Passion is a big word, a word that has meant conversely both great desire and great suffering, both long periods of endurance and an impetuousness that causes us to burst forth into spontaneous and unbridled action.

My nephew's passion is “ba.”

“Ba” can refer to a volleyball, ping pong ball, or miniature football. Additionally, it can refer to the action of throwing said ball at somebody's face or any other object that can be thrown at a face—from his sister's toy car in the middle of mass to his dad's iPhone to the eyeglasses of whomever happens to be holding him. 

“He also uses it for anything round,” my brother-in-law Matthew informs me. Matthew then enumerates the many “bas” Jimmy has recently pointed out: a water tower, the cap of a Coke bottle, pumpkins, yo-yos, lollipops, the sun, the moon, the crown of a bowler hat, and the circularity of a conversation held between two very old and dear friends. (Okay, so I may have added that last one.) 

To me, the ear on the other end of Jimmy's near-talk, “ba” has become an exclamation of joy for everything he finds both round and wonderful.

I'm thinking of Jimmy's “ba” later that day as French soldiers put on their red, arm bands--each one a broad, flat circle. We are, of course, attending a local showing of Les Miserables to hear Matthew play percussion.

On stage, students from the junior college join children from the community to speak and sing in American-French accents. They are timid, heart-broken, in love, rebellious, faithful, resigned to their fates—and all in the matter of a few short hours. Though this is amateur theater, if I squint my eyes I can almost feel like I'm there in the dirty streets of not-so-gay Paris. What helps bring these emotions to life are the roll of the timpani, the ringing of the bells and, of course, the beating of the drums, which shake us in our seats at all the appropriate moments.

At intermission Joan makes her way down to our row. Joan is Matthew's mother and Jimmy's grandmother and, as far as I can tell, no relation to me whatsoever. And though she comes from the generation before the generation that invented the internet, she's one of the last people whose statuses I still actually follow on Facebook.

“Did you see my baby boy?” she asks.

It takes me too long to realize that she's referring to Matthew down in the orchestra pit. If Matthew is a “baby,” then I am certainly some sort of pre-pre-fetus known only to God and a handful of his closest angels.

“We were just about to go say Hello,” I tell her, and we all wade down through the sea of other theatergoers toward the orchestra pit.

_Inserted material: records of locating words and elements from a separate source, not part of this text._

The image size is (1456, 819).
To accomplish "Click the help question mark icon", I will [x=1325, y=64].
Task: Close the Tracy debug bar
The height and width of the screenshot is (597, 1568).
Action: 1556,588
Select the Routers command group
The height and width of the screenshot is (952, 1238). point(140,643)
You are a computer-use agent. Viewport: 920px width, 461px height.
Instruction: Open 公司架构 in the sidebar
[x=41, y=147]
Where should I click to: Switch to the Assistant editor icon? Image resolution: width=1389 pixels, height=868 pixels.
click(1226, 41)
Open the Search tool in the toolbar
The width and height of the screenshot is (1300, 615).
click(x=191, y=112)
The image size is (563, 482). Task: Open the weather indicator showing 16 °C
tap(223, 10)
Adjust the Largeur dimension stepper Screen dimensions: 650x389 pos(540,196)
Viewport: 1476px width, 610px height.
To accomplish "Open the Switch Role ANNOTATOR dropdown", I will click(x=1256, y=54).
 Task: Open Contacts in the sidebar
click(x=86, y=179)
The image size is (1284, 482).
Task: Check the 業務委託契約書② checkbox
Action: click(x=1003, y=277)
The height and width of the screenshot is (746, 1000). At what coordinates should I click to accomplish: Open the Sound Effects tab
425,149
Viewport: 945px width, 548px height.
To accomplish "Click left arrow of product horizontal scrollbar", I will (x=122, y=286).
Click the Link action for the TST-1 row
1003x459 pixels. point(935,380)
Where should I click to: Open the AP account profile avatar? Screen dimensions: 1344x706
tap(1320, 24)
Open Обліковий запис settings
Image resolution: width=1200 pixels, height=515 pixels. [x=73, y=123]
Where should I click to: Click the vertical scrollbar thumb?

On the program, his name appears: Matthew Lobmeyer—Percussion. But this is a cruel understatement, for there in the pit sits a grown man looking like no more than a child in comparison to the army of drums that surrounds him. The program should read: Matthew Lobmeyer—Every Piece of Percussion...Ever. In that moment, looking down at him as he looks up at us from his playpen of percussion, encircled by bas of every shape and size, he has never looked more like his own baby boy, Jimmy.

"Talk about surround sound!" Joan says, and I kick myself for not coming up with the pun first.

An English teacher of mine once said that it's impossible to end a story two different ways. At a certain point you have to choose. He also said that finding your passion is the most important thing—and by passion he meant the passion to write stories that end only one way. 

“And once you've found it, you've got to hold onto it for dear life like a dog holds onto its favorite chew toy. Because there's nothing the world wants more than to a take away what you love. If you love something, you must suffer for it.” He was profoundly unhappy then and I can only imagine how much more unhappy he must be now.

Nevertheless, I do hope that Jimmy finds his “ba,” the one that will keep him striving through this life. But, to disagree for a moment with what I was taught—as I am so often apt to do—I hope he never latches on so tightly to this or that “ba” that he forgets just how many water towers and lassos and glass marbles are out there in this big round world. 

And something else I've learned is this: When the Master takes away a toy—if it indeed came from Him in the first place—He never takes it away for very long.